GIVEN EXERCISE.
Turn the lines of the listing below into a numbered list, starting with the line that contains "Viewport: 1330px width, 275px height." and going through the end of the listing, with blank lines dropped. Leave the pictures out of your answer.

[Entries on where items show up]
----------

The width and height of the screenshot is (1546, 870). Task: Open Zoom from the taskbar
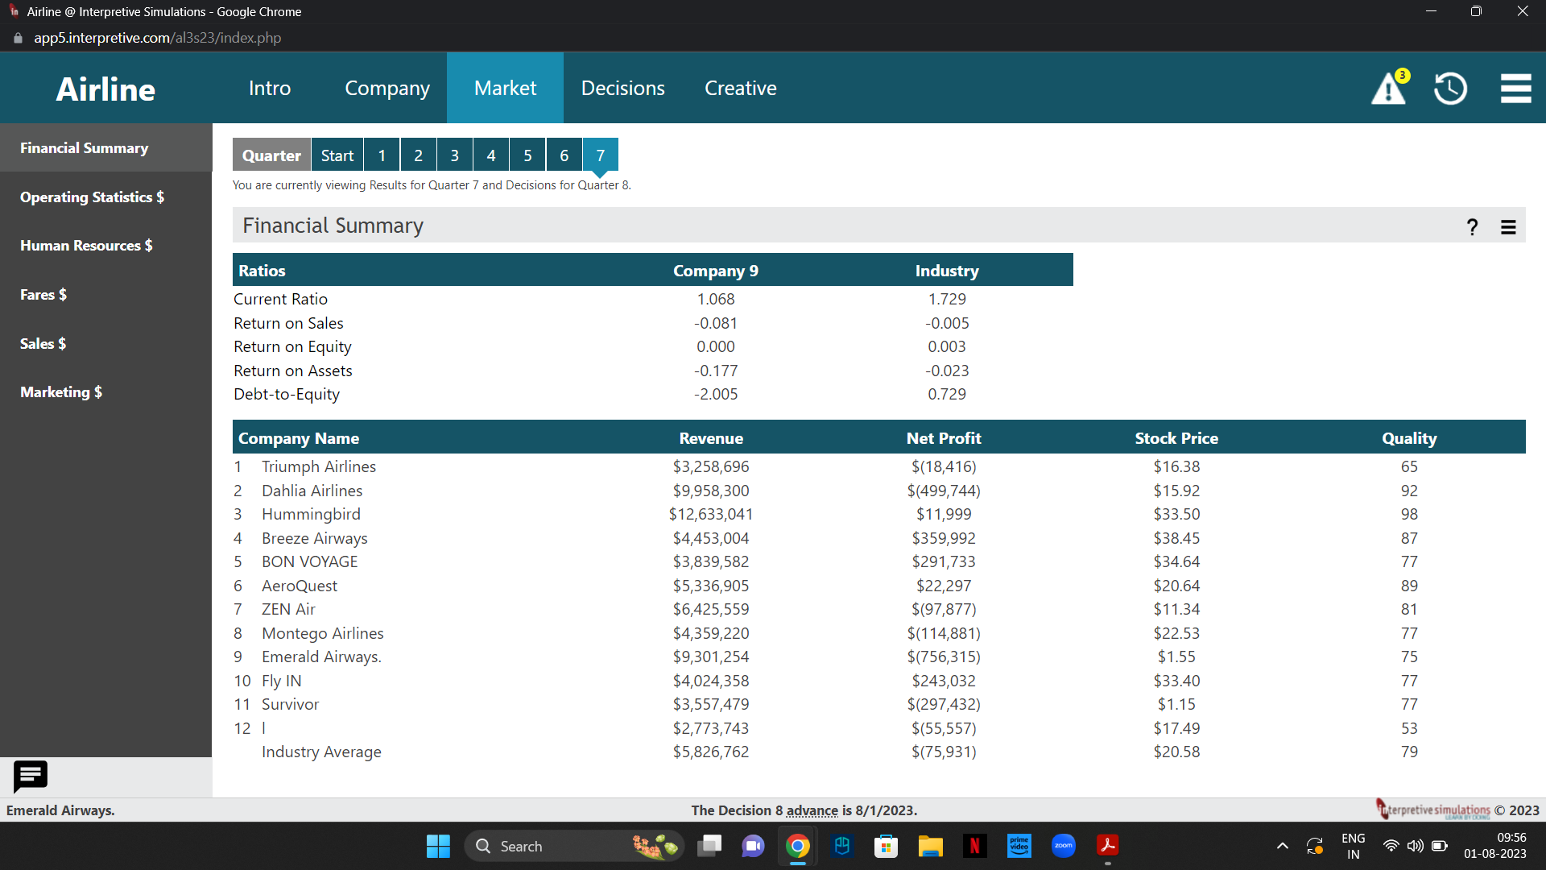pyautogui.click(x=1063, y=846)
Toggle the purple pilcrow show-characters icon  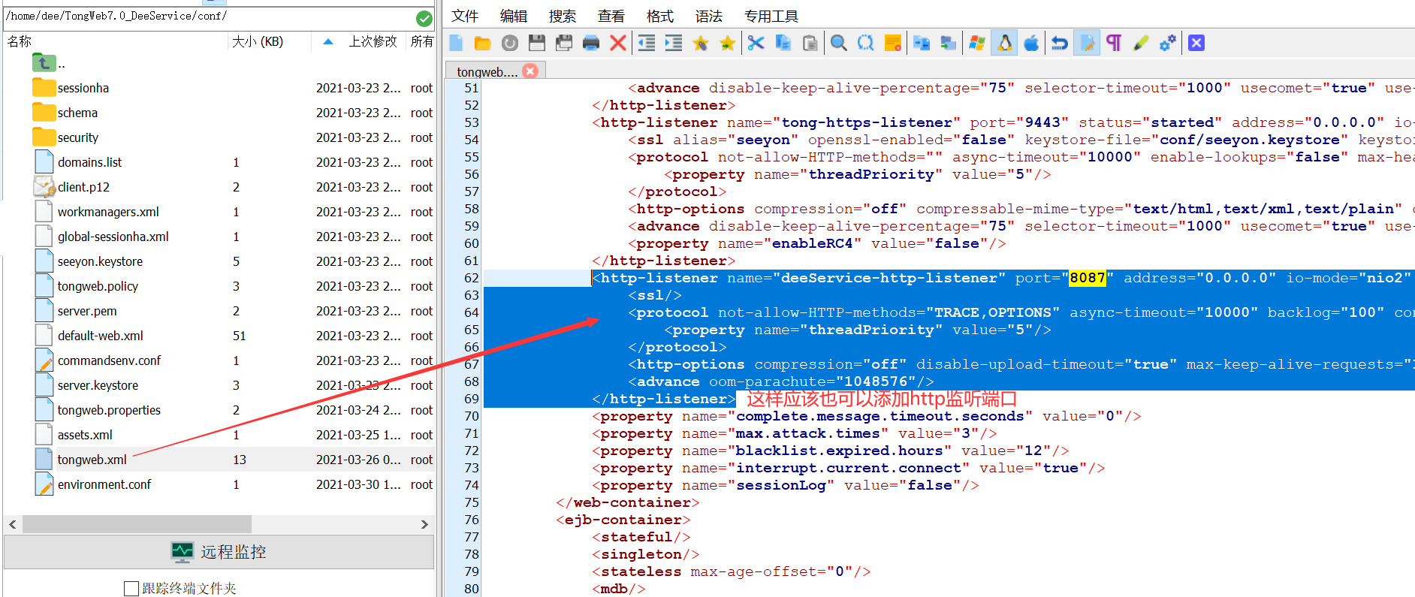point(1114,44)
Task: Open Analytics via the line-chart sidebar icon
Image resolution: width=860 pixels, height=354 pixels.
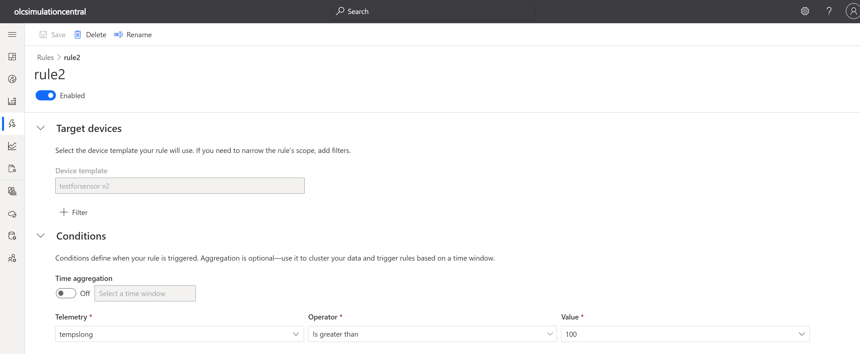Action: pos(12,146)
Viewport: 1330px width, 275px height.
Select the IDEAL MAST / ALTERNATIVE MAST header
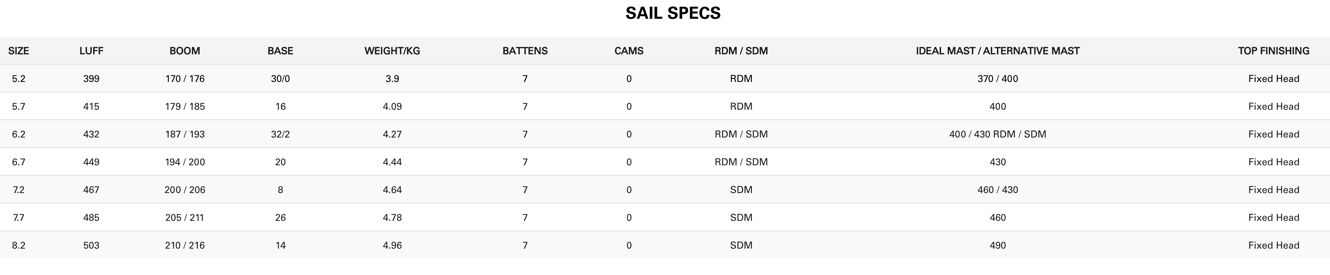coord(998,51)
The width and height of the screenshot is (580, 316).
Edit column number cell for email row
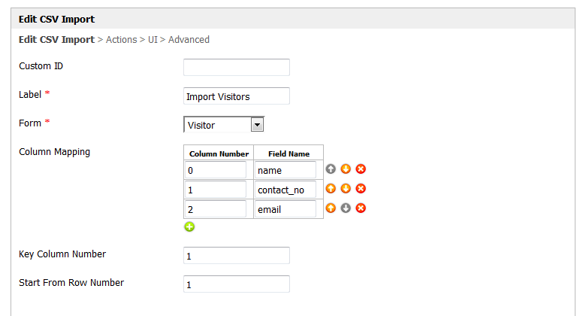[x=215, y=209]
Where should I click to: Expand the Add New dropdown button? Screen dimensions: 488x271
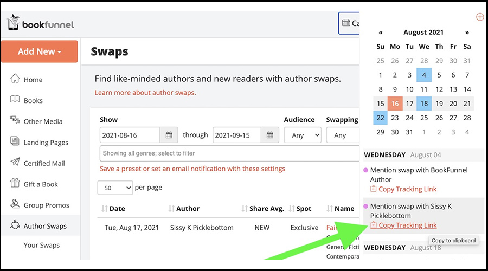(x=39, y=51)
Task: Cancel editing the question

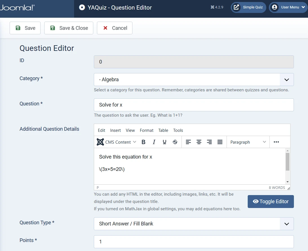Action: click(115, 28)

----------

RESPONSE BELOW.
1. Viewport: 1330px width, 275px height.
2. Select the IDEAL MAST / ALTERNATIVE MAST header
3. coord(998,51)
4. The width and height of the screenshot is (580, 316).
5. Edit column number cell for email row
6. [x=215, y=209]
7. Where should I click to: Expand the Add New dropdown button? Screen dimensions: 488x271
8. (x=39, y=51)
9. Task: Cancel editing the question
10. Action: click(115, 28)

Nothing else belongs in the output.